DataFrame tests are a special one for data scientists, because the dataframe is the idiomatic data structure that we engage with on an almost daily basis.

Column Name Tests

Having stable and consistent column names in the dataframes that we use is extremely important; the column names are like our API to the data. Hence, checking that a suite of expected column names exist in the dataframe can be very useful.

def test_dataframe_names():
    """Checks that dataframe column names are correct."""
    expected_column_names = ["col1", "col2", "col3"]
    df = dataframe_function(*args, **kwargs)

    # Check that each of those column names are present
    for c in expected_column_names:
        assert c in df.columns

    # (Optional) check that _only_ those columns are present.
    assert set(df.columns) == set(expected_column_names)
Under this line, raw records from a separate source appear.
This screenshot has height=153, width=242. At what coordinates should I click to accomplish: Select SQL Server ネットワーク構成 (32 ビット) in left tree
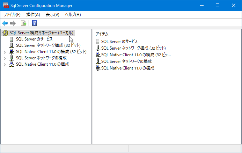48,45
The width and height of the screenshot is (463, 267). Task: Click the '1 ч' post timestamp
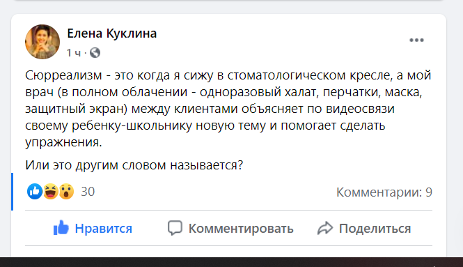point(73,53)
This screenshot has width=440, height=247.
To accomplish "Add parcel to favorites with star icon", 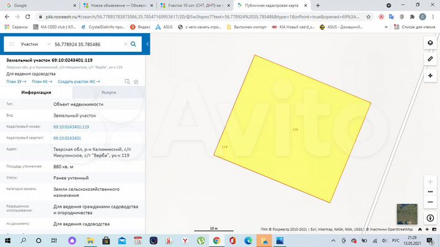I will pyautogui.click(x=136, y=81).
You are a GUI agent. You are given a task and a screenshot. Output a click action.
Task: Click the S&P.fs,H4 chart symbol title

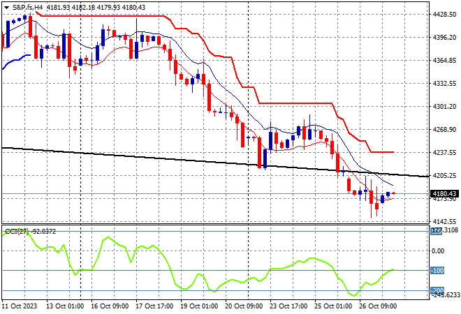(x=28, y=8)
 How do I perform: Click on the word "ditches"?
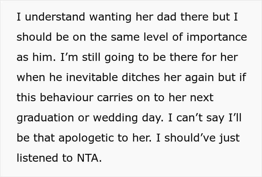click(x=141, y=77)
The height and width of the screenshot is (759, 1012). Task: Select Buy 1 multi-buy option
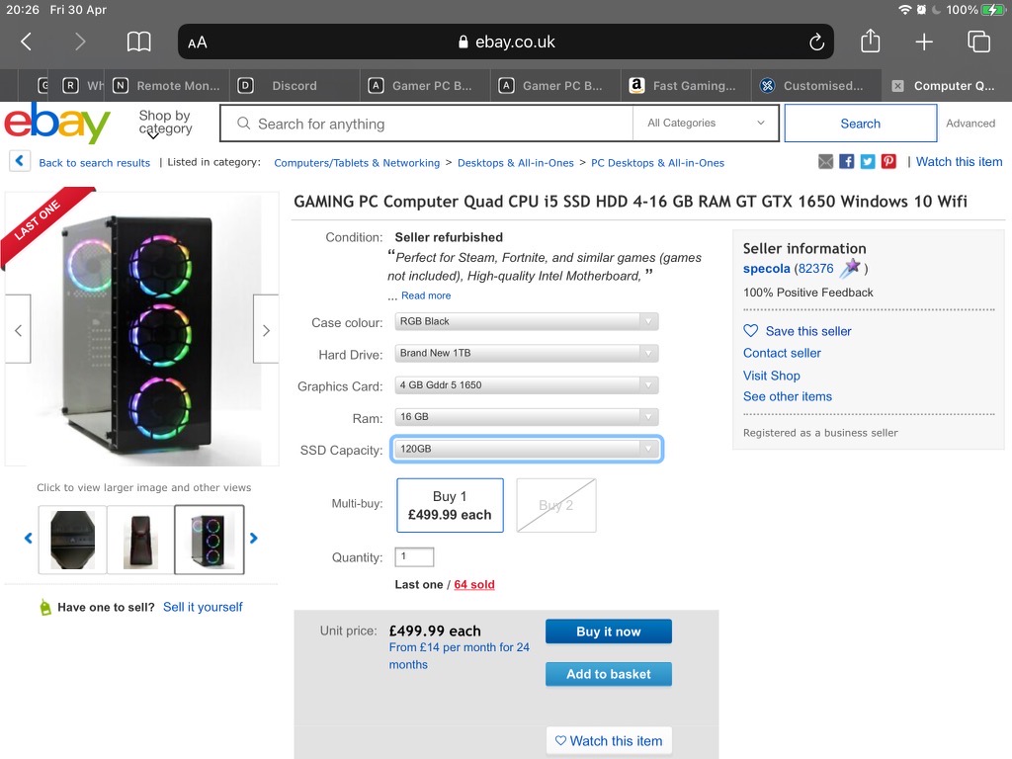coord(450,505)
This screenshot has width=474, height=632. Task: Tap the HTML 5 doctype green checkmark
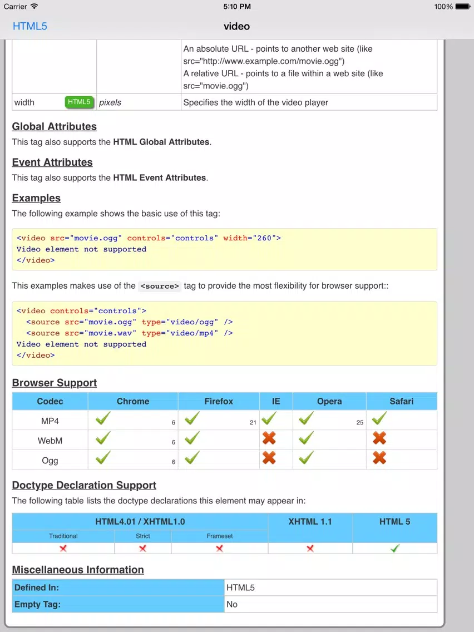pyautogui.click(x=395, y=548)
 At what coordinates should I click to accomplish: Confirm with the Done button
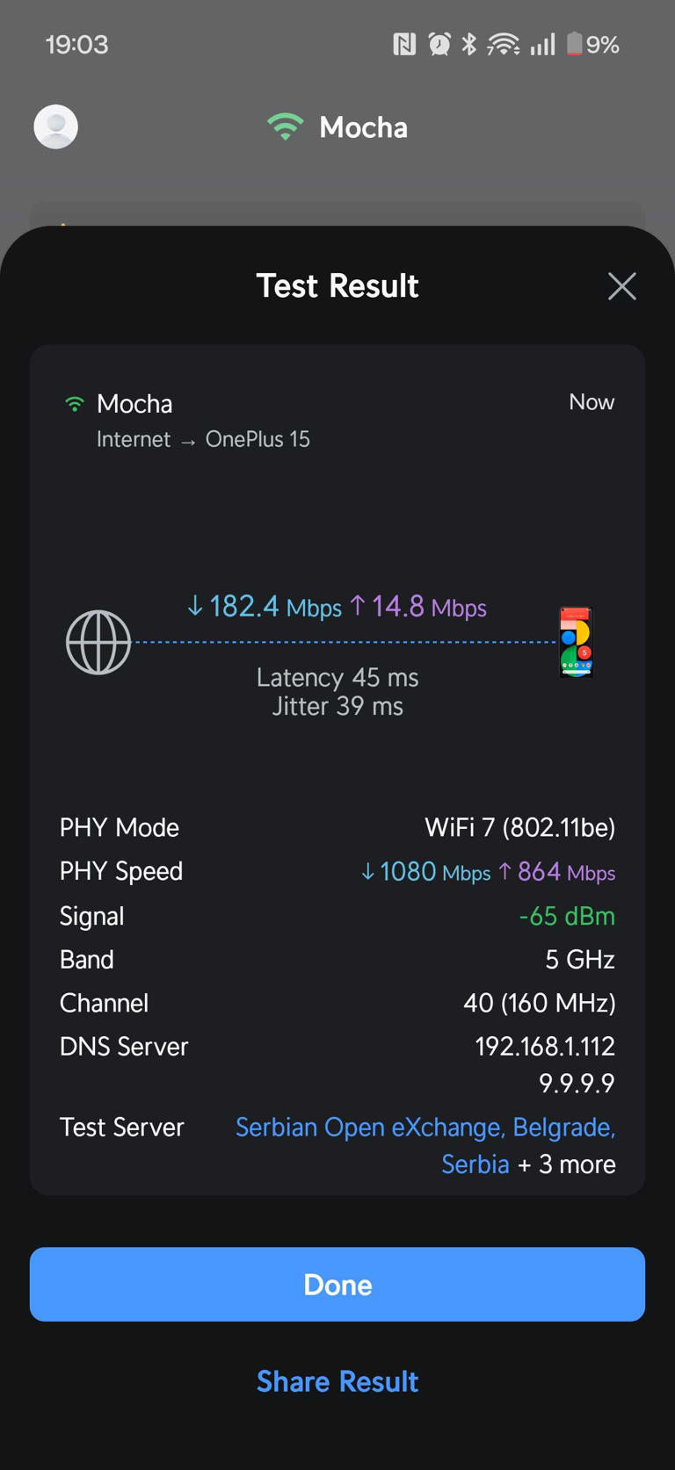tap(338, 1284)
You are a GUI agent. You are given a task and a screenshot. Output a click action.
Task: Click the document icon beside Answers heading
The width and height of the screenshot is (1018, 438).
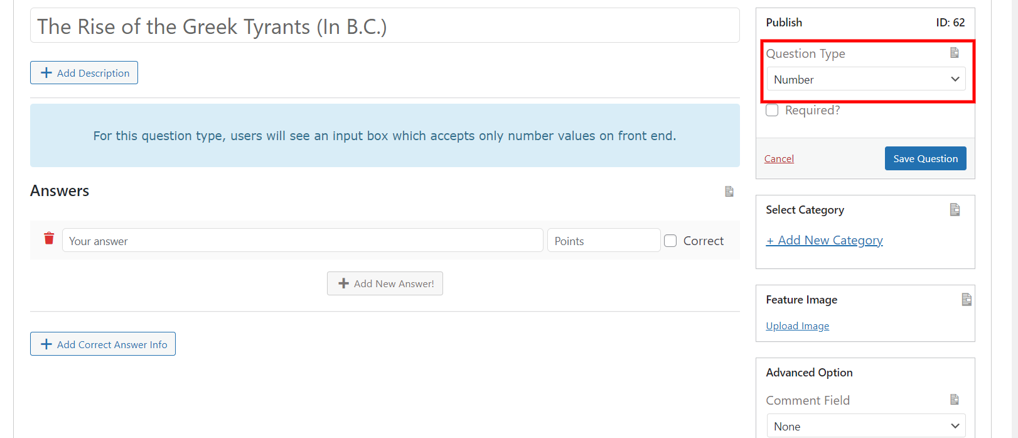[729, 191]
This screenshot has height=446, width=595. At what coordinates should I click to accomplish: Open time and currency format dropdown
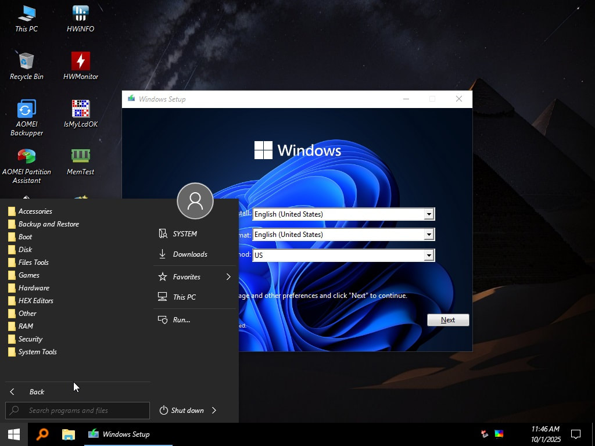click(429, 235)
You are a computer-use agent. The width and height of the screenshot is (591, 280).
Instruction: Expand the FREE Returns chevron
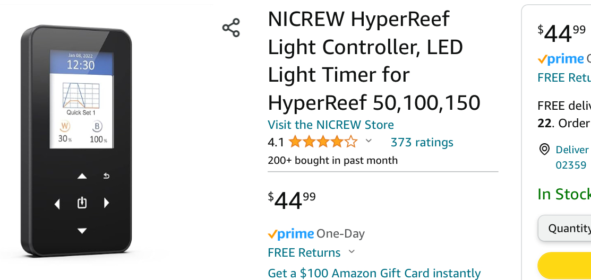coord(352,252)
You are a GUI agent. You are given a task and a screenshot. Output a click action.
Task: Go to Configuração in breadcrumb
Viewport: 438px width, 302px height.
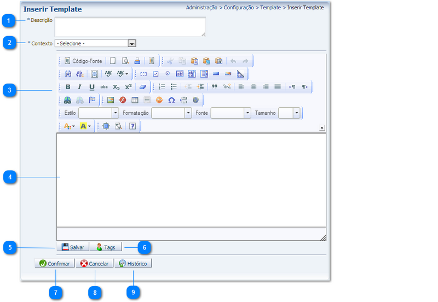click(239, 8)
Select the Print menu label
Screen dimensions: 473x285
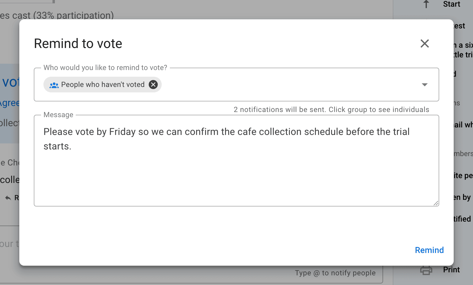pyautogui.click(x=451, y=270)
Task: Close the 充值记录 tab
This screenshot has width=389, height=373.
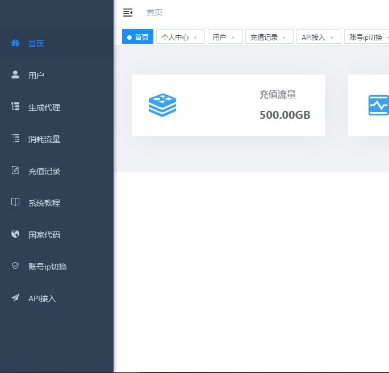Action: coord(284,38)
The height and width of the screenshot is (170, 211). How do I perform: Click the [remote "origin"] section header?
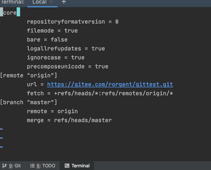tap(29, 76)
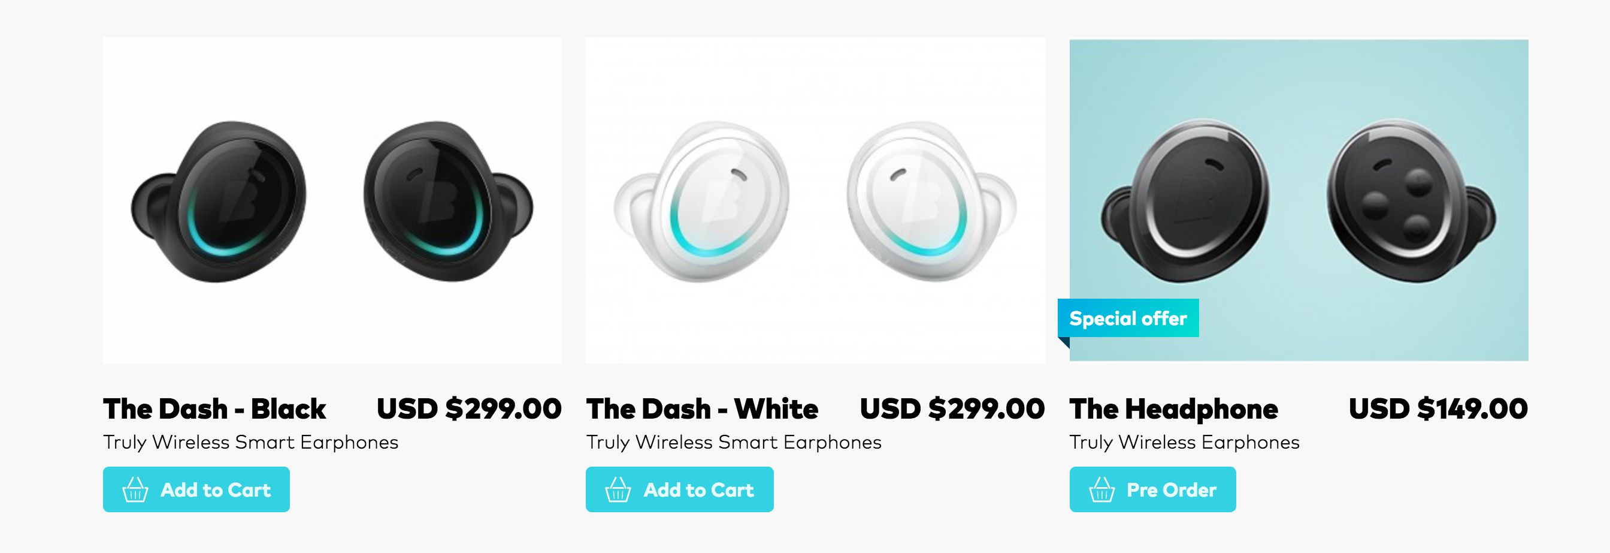This screenshot has width=1610, height=553.
Task: Click Dash White's Truly Wireless Smart Earphones subtitle
Action: click(734, 442)
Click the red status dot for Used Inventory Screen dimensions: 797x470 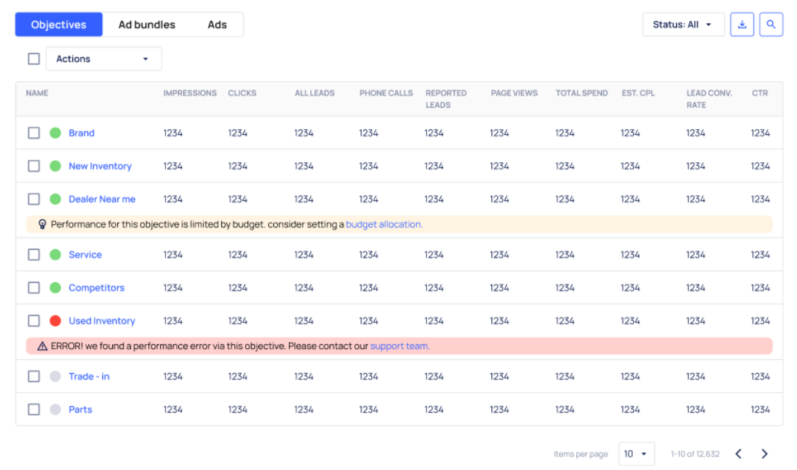pos(55,321)
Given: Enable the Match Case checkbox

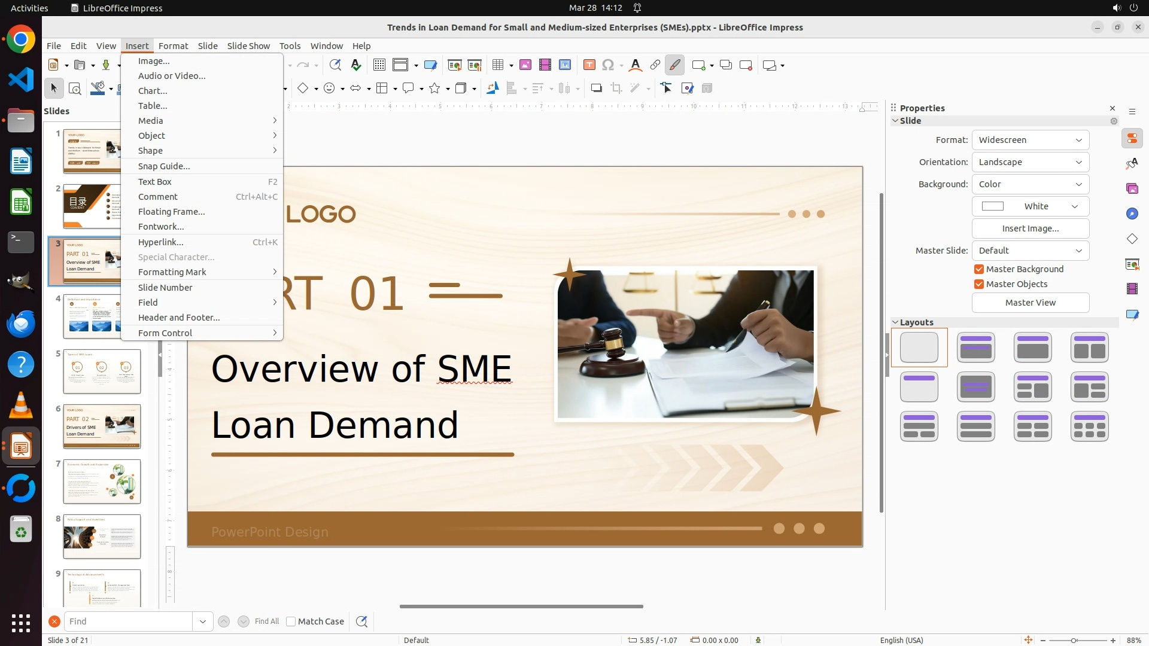Looking at the screenshot, I should [291, 621].
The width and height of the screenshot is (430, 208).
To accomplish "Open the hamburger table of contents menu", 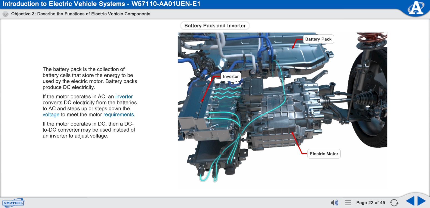I will click(348, 203).
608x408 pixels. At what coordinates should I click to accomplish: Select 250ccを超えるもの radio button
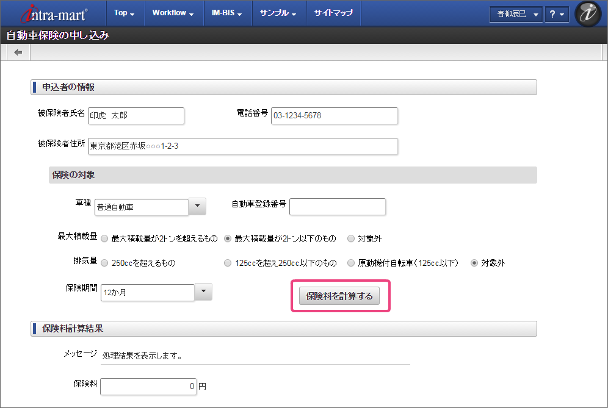[104, 263]
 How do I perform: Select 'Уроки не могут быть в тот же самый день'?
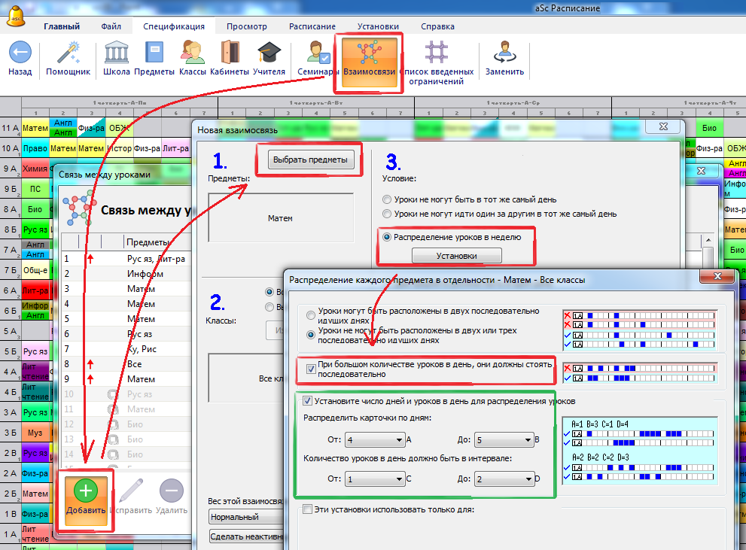(x=387, y=200)
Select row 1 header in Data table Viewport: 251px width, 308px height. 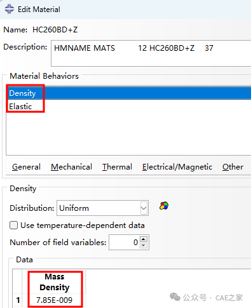[x=18, y=300]
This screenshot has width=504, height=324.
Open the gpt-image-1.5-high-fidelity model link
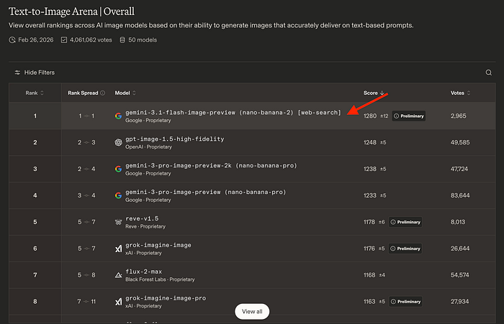click(174, 139)
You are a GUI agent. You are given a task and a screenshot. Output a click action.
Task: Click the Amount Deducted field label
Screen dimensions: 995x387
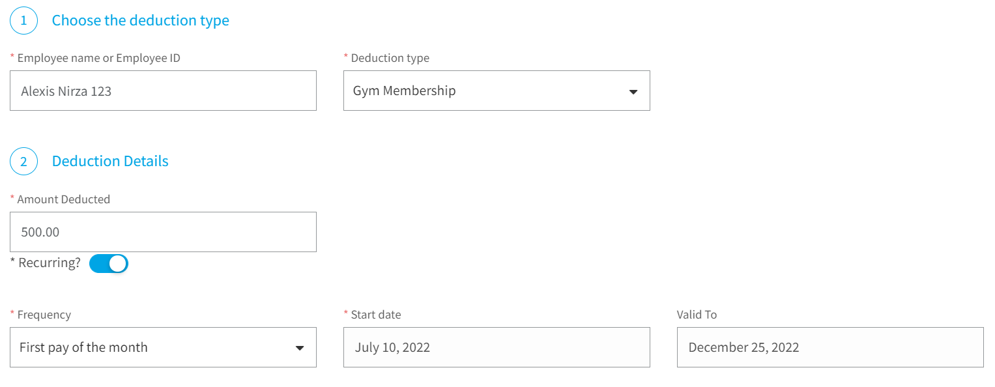(64, 199)

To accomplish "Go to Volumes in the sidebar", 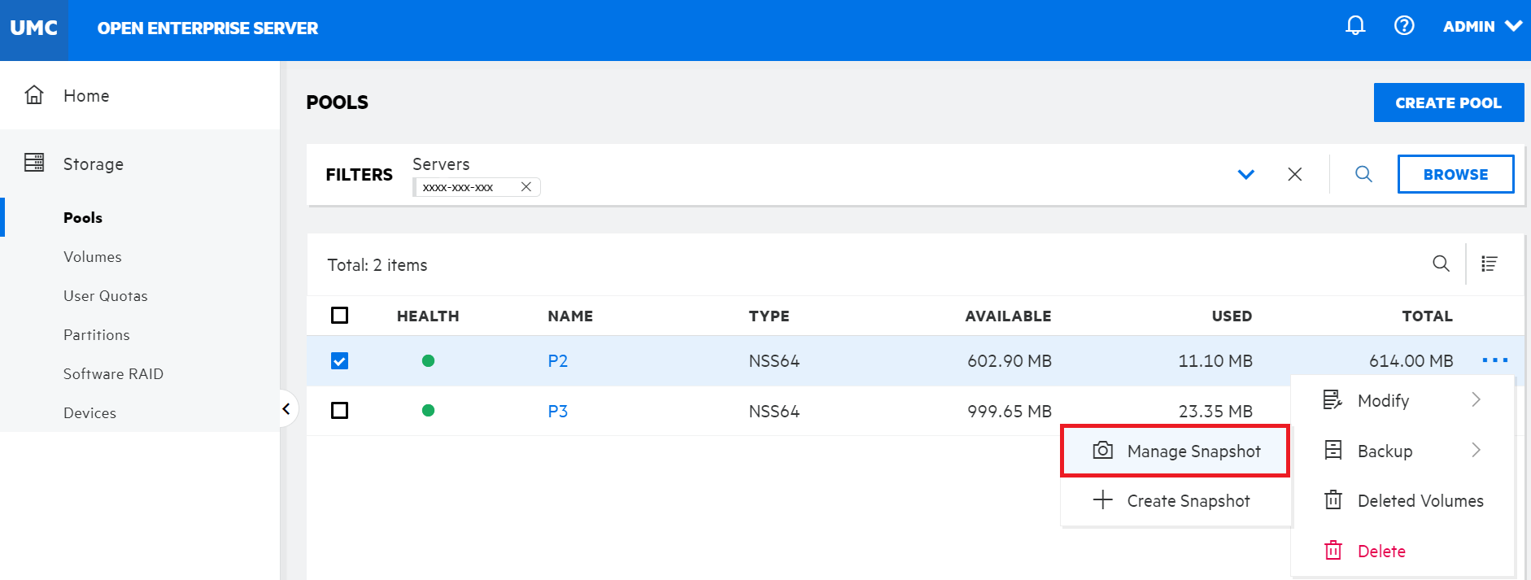I will pos(93,257).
Other statistical property tests

Testing the mean, median, and mode are difficult, but under some circumstances, such as when we know that the data are drawn from some distribution, we might be able to write a test for the central tendencies of the data.

Placing an automated test that checks whether the data matches a particular parameterized distribution with some probability value is generally not a good idea, because it can give a false sense of security. However, if this is a key modelling assumption and you need to keep an automated, rolling check on your data, then having it as a test can help you catch failures in downstream modelling early. In practice, I rarely use this because the speed at which data come in are slow relative to the time I need to check assumptions. Additionally, the stochastic nature of data means that this test would be a flaky one, which is an undesirable property for tests.

Parting words

I hope this essay gives you some ideas for implementing testing in your data science workflow. As with other software skills, these are skills that become muscle memory over time, hence taking the time from our daily hustle to practice them makes us more efficient in the long-run. In particular, the consistent practice of testing builds confidence in our codebase, not just for my future self, but also for other colleagues who might end up using the codebase too.

A Glossary of Testing in Data Science

Manual testing: Basically where we use a Jupyter notebook and manually inspect that the function works to how we’re expecting.

Automated testing: Where we provide a test suite and use a test runner (e.g. pytest) to automatically execute all of the tests in the suite.

Example-based testing: Where we provide one or more hard-coded examples in our test suite, and test that our function works on those examples.

Parameterized testing: Where we provide examples as parameters to our test functions, helping us reduce code duplication in our test functions. Not necessarily something distinct from example-based testing.

Auto-manual testing: A not-so-tongue-in-cheek way of describing automated testing using hard-coded examples.

Property-based testing: Where we use an automatic generator of examples that fulfill certain “properties”. For example, numbers with range constraints, or strings generated from an alphabet of a certain length or less. Property-based testing builds on top of parameterized testing.

Data testing: Where we test the “correctness” of our data. Property-based testing can be used here, or we can hard-code checks on our data that we know should be invariant over time.